William nodded, remembering what he’d been told of the entire situation with Alexander and Alasdair Baird Douglas.
He’d also been told of the ensuing conversation in the tavern when Maxton, Kress, and Achilles plied the man with drink and tried to interrogate him, a conversation that still had his head swimming.
So much of it was leading, with very little answers.
He felt as if they were no better off than they were before.
“We need to find out why Douglas was there,” he said. “If the man is our assassin, then we must find out all he knows. Your conversation with him in the tavern has brought us more questions than answers, unfortunately.”
Maxton leaned against the wall behind him, lost in thought.
It was a conversation he’d been stewing over since it happened.
“When we spoke to Douglas earlier, he said something that caught my attention,” he said.
“He said that our prayers will be answered and we shall have a new king, so clearly, he knows about the assassination order. That was increasingly evident as we spoke.”
“But he also said that no man will answer our prayers,” Achilles put in. “He was very clear about no man answering our prayers.”
Maxton looked at him, his eyebrows lifted. “So we shall have divine intervention?” he asked. “A saint is supposed to answer our prayers for the death of a king?”
“He was at St.
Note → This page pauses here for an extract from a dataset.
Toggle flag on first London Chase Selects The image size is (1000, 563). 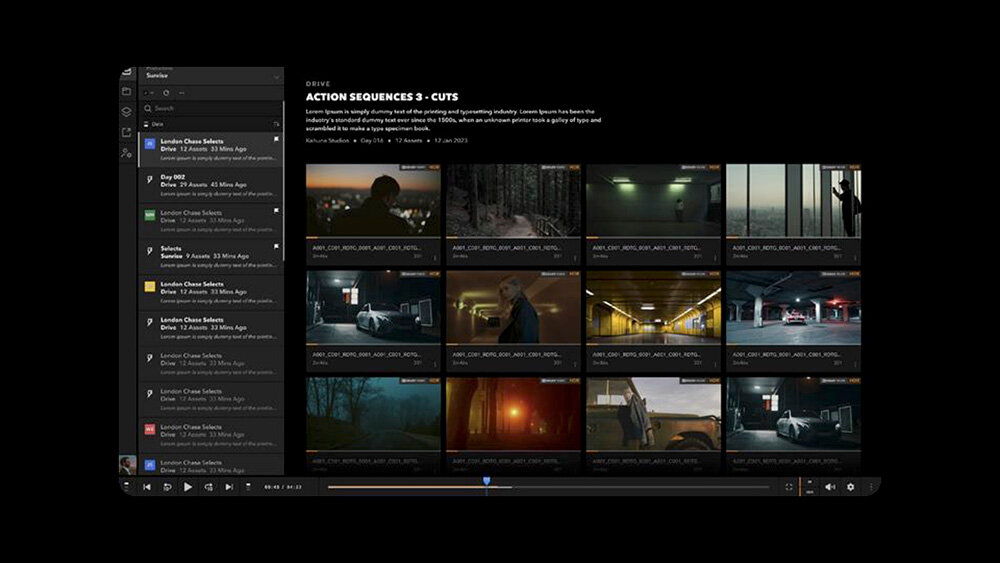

Blitha,” Alexander entered into the conversation.
When the men looked at him curiously, he continued.
“I know, I said I was staying with Douglas. But the man is still unconscious and I felt the need to help. I have a guard watching him for now. You just finished telling us of the terrible darkness of the abbey, of a Mother Abbess who murders and pledges who starve. Mayhap Douglas went to St. Blitha to pray for a successful assassination, knowing of the evil of those who control St. Blitha. Think of it; the Holy Father has a devout servant in the Bishop of Essex, and Essex controls St. Blitha. There must be a connection there that we are not seeing.”
Maxton held up a finger as a thought formed. “Or…” he said, paused, and started again. “Or, given the fact that the Mother Abbess is a murderer, mayhap he sought her advice on how to proceed. Mayhap, she is part of the assassination plot, too.”
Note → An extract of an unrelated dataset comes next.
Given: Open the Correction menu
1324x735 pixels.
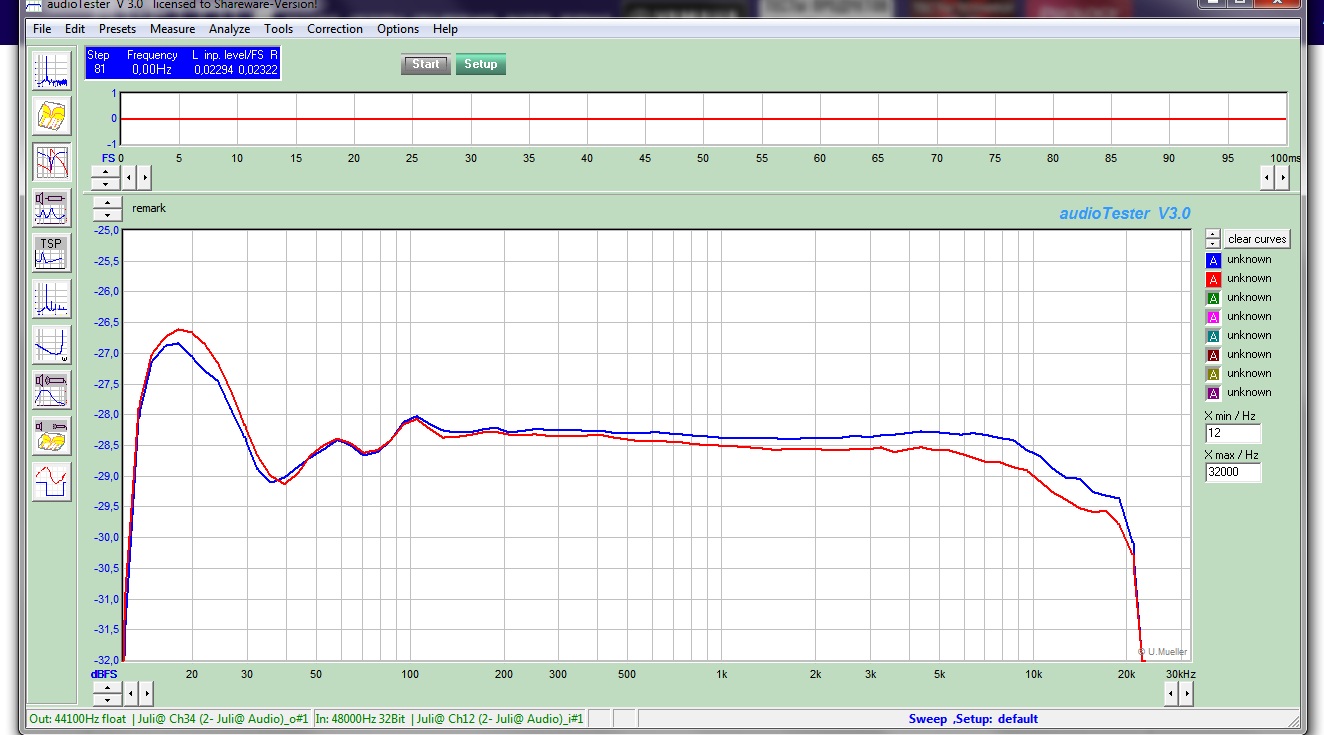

“Or mayhap she is the assassin,” Achilles said quietly. “Douglas said that no man would answer our prayers. The Mother Abbess is not a man.”
Maxton’s eyes widened as the logic of that statement made complete and utter sense. “The nun,” he hissed. “And John is due to St. Blitha in two days.”
The hammer had fallen. Now, the pieces of the puzzle were falling in line and the astonishment was clear on their faces. An assassin nun? It seemed far too outlandish but, given the clues, it made sense.
No man shall answer yer prayers, Douglas had said.
But a woman could.
“God’s Bones,” William hissed. “Is it true? Do we have to protect John from a nun?”
No one had a definitive answer for him because they were all swept up in the shocking possibilities. As Maxton opened his mouth to speak, a guard from the manor gate appeared on the stairs, distracting them.
“My lord?”
William responded. “What is it?”
The guard shook his head. “Nay, my lord,” he said. “I meant Sir Maxton.”
Maxton looked over his shoulder. “What do you want?”
The guard gestured with a thumb down the stairs. “There is someone asking for you at the gatehouse,” he said. “He says he’s from The King’s Gout. He wants to talk to you.”
Maxton didn’t react for a moment, but then his eyes opened wide and he flew down the stairs without another word. As the guard ran after him, William, Kress, Achilles, and Alexander looked to each other with some concern.
“The King’s Gout?” Kress repeated. “That’s the tavern over by the Street of the Bakers, isn’t it?”
Alexander’s brow furrowed, as if a thought had suddenly occurred to him. “Didn’t Max say that the pledge this morning was stealing bread?”